***** Text extract *****

Translator(s) needed

Looks like if is supposed to except at the top, but that is a simple, copy and paste.
Other thing is, when doing something like this put it in CODE wrap
Code:
(see attached, just click on it) and thx for trying, everything helps no matter how big or small.:)

I tell you what, i will make a Text file just for YOU for Russian ok: (See attached 2)

OK look at attached 2 it said some will be lost because of the UTF coding??
You specified a false coding by using the header with the Latin1 encoding. UTF-8 needs to be used here.
But from some tests I have run today it seems like the XML parser used by Civ ignores the encoding tag and does not properly read it into the unicode strings used internally.
I am investigating if I can get it to yield the unchanged raw UTF-8 encoded text and then convert it myself to the internal wide character unicode.

Edit: Success, reading in the raw string as narrow string and then calling the Windows API to convert the string seems to work. But I will still need to write that code properly and investigate in how far that has an effect on different existing texts (I guess they will all need to be converted to UTF-8 for the cases where ä,ö or similar are used directly).
 
You specified a false coding by using the header with the Latin1 encoding. UTF-8 needs to be used here.
But from some tests I have run today it seems like the XML parser used by Civ ignores the encoding tag and does not properly read it into the unicode strings used internally.
I am investigating if I can get it to yield the unchanged raw UTF-8 encoded text and then convert it myself to the internal wide character unicode.

Edit: Success, reading in the raw string as narrow string and then calling the Windows API to convert the string seems to work. But I will still need to write that code properly and investigate in how far that has an effect on different existing texts (I guess they will all need to be converted to UTF-8 for the cases where ä,ö or similar are used directly).

I thought something was wrong. But the coding changed it to work that way, i bet ALOT of the TXT then is in-correct.
 
I thought something was wrong. But the coding changed it to work that way, i bet ALOT of the TXT then is in-correct.
Latin1 aka ISO-8859-1 is an 8 bit character set that contains most of the characters that are used by western european languages and all of the translations that we currently have only use those characters. Most texts even use only the 7 bit subset of it that is equivalent to ASCII and use HTML encoding for the other characters. Setting those to ISO-8859-1 is fine (and it seems like the XML parser in Civ ignores that encoding setting anyway and always reads with that encoding).

***** Supplied material *****

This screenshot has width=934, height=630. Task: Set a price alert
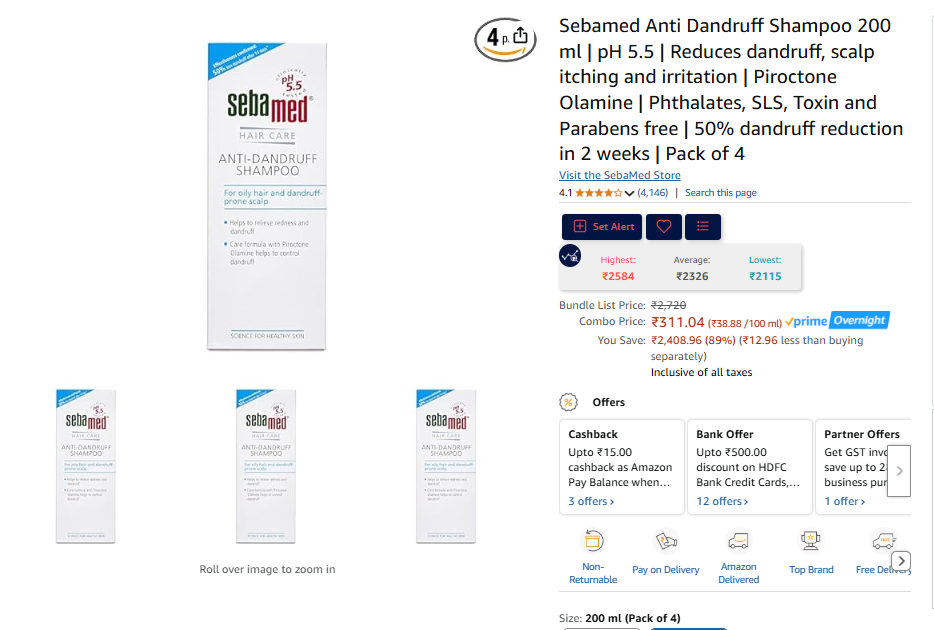pyautogui.click(x=602, y=227)
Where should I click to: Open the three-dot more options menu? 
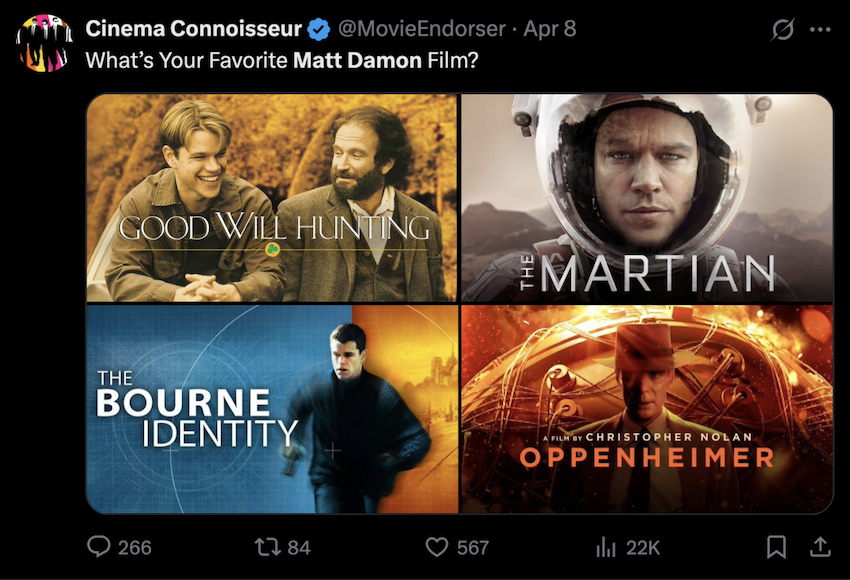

*****

▶ _Work required_
Continue the forum thread about UTF-8 and Latin1 encoding for Civ translations, picking up right after its final sentence. The data that comes after the forum thread is separate material and has no connection to it.

▶ _Solved problem_
With the new code I am adding the texts will be read with that parser but then afterwards reinterpreted as UTF-8. For all texts that only use the 7 bit ASCII that will work fine, as UTF-8 is compatible with ASCII but all text files that use äöü or similar directly instead of using the HTML encoding (&234; or similar) will need to be loaded and saved in UTF-8 (without BOM) with a good editor like Notepad++.
 
there is 17456 lines of text, then.
my modding team may try to help to provide polish transaltion, if we get acccess to SVN :).

we have been recently translating a mod with about 60 000 lines of text with mere knowledge of language (mod was russian, most of us didn't know russian), so this would be much easier. still it took us about 2 years to do so, so I won't expect we would be done in 2-3 months, but rather longer.
 
there is 17456 lines of text, then.
my modding team may try to help to provide polish translation, if we get access to SVN :).

we have been recently translating a mod with about 60 000 lines of text with mere knowledge of language (mod was russian, most of us didn't know russian), so this would be much easier. still it took us about 2 years to do so, so I won't expect we would be done in 2-3 months, but rather longer.

That the great thing that AIAndy did about the NEW text coding. Even if you only put a few here and there, it will still work, ie: meaning the default is English of course, but if you add for instance Polish to some of the text then it will show up that way. At least thats what i understand. .

As far as SVN authorization goes, i'd like to see quite a few text documents before that, i just want to be careful is all, ok.:)
 
Well, seems like I was too early in calling it a success. The text is properly read in and transferred to the display functions but it just displays invisible text. That may be an issue with the engine itself and the way it messes with the fonts to get symbols to display. It is also possible that the russian version of Civ4 does not have that problem.

I will commit the code that actually reads it in properly to the SVN and then someone with the russian Civ4 can test out if the display works.

The old translation mods just seem to map additional characters into the 1 byte code part and use a different font which is not something we can do for C2C.
An option would be that if someone adds the cyrillic characters to the game font TGAs, then I could map the standard unicode part for those characters to the positions in which Civ inserts the symbols and they would probably be displayed fine.

EDIT: I found a program for rendering true type fonts as font TGAs so it is probably not that difficult to include the cyrillic letters in the game font TGA.
 
is it possible to change the DLL to support unicode fonts? (any not *.fnt standard font format, ie ttf)... well it seems default font is one of them, so... is it possible for DLL to fix game to use any encoding, or is it engine-only matter?

if you want TGA font with all latin+ and all cyrylic characters it would be more than 256 glyphs for sure, so isn't it better to use utf-8 than creating own encoding? (does TGA support basic compression? TGA font with full unicode spectrum would be very big image, at least empty characters may be heaviley compressed as monocolor parts of image) i still think it would be better to use ttf font, but just stick to unicode standard (as we use utf8 not some ANSI).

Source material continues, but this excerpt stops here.